From 5e33592ba2f659314542c7db30ad106459068876 Mon Sep 17 00:00:00 2001
From: Igor Lins e Silva <4753812+igorls@users.noreply.github.com>
Date: Sun, 26 Apr 2026 18:43:19 -0300
Subject: [PATCH] chore(corpus-origin): address Copilot review on #1223

- cli.py: stringify each evidence entry exactly once before the
  startswith check (was calling str(e) twice per element).
- tests: replace brittle `confidence != 0.90` assertion with an
  equality check against detect_origin_heuristic on the same samples.
  The original would have spuriously fired if the heuristic ever
  legitimately produced 0.90 for these samples; the new form pins the
  contract directly.
---
 mempalace/cli.py                        |  8 ++++----
 tests/test_corpus_origin_integration.py | 17 +++++++++++------
 2 files changed, 15 insertions(+), 10 deletions(-)

diff --git a/mempalace/cli.py b/mempalace/cli.py
index 92743a2..51e3109 100644
--- a/mempalace/cli.py
+++ b/mempalace/cli.py
@@ -156,12 +156,12 @@ def _run_pass_zero(project_dir, palace_dir, llm_provider) -> dict:
             tier1_prefix = "Tier-1 heuristic: "
             tier2_prefix = "Tier-2 LLM: "
             heuristic_evidence = [
-                str(e) if str(e).startswith(tier1_prefix) else f"{tier1_prefix}{e}"
-                for e in result.evidence
+                s if s.startswith(tier1_prefix) else f"{tier1_prefix}{s}"
+                for s in (str(e) for e in result.evidence)
             ]
             llm_evidence = [
-                str(e) if str(e).startswith(tier2_prefix) else f"{tier2_prefix}{e}"
-                for e in llm_result.evidence
+                s if s.startswith(tier2_prefix) else f"{tier2_prefix}{s}"
+                for s in (str(e) for e in llm_result.evidence)
             ]
             result.evidence = heuristic_evidence + llm_evidence
         except Exception as exc:  # noqa: BLE001 — never block init on LLM failure
diff --git a/tests/test_corpus_origin_integration.py b/tests/test_corpus_origin_integration.py
index 08c3027..8cffd08 100644
--- a/tests/test_corpus_origin_integration.py
+++ b/tests/test_corpus_origin_integration.py
@@ -1484,12 +1484,17 @@ def test_merge_tier_fields_heuristic_yes_llm_no_keeps_heuristic_bool():
         f"Got: {res}"
     )
     # The bool and the confidence are paired — both must come from the
-    # heuristic. The mocked LLM returned 0.90; if the merge accidentally
-    # took LLM's confidence, this would equal 0.90.
-    assert res["confidence"] != 0.90, (
-        f"Merged confidence equals the mocked LLM's 0.90 — looks like "

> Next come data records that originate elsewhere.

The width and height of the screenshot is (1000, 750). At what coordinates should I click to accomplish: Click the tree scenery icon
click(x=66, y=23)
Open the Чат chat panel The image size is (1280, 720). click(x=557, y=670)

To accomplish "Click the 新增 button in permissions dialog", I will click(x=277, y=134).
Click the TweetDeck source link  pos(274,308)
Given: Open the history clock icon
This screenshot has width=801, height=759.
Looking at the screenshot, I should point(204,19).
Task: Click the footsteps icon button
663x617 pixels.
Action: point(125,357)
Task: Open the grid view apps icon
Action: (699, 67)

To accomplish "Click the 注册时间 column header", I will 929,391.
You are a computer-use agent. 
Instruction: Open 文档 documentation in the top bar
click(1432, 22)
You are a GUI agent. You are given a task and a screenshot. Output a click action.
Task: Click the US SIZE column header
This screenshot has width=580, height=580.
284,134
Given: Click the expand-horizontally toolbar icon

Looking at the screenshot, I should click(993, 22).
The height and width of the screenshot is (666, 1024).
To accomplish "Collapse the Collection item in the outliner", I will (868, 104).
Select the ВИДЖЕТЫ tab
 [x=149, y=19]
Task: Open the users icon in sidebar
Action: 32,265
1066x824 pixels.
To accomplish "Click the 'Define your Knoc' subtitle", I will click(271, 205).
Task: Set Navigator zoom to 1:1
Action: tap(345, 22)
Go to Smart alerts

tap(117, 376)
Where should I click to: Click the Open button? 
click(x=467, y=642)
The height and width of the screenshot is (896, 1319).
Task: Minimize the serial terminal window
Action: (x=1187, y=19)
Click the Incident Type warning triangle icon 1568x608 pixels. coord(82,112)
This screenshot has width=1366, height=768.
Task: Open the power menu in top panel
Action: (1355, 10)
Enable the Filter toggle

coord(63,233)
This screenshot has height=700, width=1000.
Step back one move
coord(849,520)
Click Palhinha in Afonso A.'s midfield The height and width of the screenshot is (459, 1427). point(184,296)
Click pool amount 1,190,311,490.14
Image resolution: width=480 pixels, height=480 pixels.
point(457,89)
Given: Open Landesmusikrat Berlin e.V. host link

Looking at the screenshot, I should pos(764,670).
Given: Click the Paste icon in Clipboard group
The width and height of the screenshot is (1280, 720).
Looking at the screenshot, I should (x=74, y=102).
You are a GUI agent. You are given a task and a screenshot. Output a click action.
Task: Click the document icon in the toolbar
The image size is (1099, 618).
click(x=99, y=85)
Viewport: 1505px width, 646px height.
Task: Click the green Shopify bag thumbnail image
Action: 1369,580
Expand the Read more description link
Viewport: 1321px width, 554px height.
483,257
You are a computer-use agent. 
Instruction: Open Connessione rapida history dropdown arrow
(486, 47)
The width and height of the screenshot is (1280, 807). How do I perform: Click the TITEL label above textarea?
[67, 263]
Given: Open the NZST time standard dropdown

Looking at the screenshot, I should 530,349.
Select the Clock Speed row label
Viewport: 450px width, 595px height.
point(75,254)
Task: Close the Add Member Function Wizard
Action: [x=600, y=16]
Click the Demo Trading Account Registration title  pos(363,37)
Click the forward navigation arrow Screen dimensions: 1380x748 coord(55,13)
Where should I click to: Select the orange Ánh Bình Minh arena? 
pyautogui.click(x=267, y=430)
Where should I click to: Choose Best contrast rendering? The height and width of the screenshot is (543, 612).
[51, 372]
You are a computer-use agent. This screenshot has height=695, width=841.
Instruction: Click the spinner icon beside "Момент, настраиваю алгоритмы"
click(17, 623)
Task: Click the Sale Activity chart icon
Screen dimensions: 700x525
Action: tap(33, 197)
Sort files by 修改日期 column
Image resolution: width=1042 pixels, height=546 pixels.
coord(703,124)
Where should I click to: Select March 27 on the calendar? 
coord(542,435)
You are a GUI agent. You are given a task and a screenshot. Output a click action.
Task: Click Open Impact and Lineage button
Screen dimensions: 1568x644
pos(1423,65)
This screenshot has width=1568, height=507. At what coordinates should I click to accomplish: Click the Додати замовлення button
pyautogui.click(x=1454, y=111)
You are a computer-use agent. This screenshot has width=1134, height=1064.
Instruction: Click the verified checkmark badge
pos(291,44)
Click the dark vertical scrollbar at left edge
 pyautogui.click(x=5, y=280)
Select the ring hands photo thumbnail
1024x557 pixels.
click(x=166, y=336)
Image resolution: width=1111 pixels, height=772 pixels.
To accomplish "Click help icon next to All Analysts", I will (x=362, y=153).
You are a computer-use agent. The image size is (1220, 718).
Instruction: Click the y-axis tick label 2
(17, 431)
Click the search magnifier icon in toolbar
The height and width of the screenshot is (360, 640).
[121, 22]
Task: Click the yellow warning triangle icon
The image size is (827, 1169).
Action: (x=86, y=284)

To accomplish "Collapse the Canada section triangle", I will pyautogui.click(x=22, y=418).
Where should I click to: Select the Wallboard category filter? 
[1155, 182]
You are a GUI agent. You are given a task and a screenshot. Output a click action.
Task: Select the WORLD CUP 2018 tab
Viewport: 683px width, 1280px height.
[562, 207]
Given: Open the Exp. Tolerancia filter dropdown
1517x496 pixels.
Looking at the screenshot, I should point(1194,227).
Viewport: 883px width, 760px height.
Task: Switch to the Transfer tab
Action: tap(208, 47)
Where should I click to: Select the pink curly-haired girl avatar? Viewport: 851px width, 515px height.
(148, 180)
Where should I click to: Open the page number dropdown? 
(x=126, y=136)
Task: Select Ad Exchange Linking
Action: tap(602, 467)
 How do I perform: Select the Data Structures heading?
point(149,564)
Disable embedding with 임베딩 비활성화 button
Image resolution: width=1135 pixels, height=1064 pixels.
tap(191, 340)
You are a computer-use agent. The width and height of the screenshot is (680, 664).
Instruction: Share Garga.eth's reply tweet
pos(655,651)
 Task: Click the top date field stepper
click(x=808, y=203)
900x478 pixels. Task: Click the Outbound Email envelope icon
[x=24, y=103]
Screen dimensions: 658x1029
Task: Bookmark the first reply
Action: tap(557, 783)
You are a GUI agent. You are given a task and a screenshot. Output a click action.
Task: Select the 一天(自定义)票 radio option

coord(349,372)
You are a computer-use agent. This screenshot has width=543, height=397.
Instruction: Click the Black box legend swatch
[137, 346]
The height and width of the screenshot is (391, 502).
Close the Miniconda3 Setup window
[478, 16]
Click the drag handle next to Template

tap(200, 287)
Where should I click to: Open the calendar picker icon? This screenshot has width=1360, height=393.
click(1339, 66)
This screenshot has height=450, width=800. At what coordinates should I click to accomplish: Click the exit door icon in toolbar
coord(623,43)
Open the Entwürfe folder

-        f"LLM's confidence leaked through the merge. Heuristic's confidence "
-        f"must be preserved alongside its bool. Got: {res}"
+    # heuristic. Compare to detect_origin_heuristic on the same samples
+    # so this stays correct regardless of what the heuristic computes
+    # for these samples (avoids brittleness vs. a hardcoded sentinel).
+    from mempalace.corpus_origin import detect_origin_heuristic
+
+    expected_confidence = detect_origin_heuristic(_ai_dialogue_samples()).confidence
+    assert res["confidence"] == expected_confidence, (
+        f"Merged confidence {res['confidence']} did not match the heuristic's "
+        f"{expected_confidence} for these samples. The mocked LLM returned "
+        f"0.90; if the merge accidentally took the LLM's confidence, the "
+        f"merged value would not equal the heuristic's. Got: {res}"
     )
     # Persona/user/platform from LLM should still be merged in.
     assert res["agent_persona_names"] == [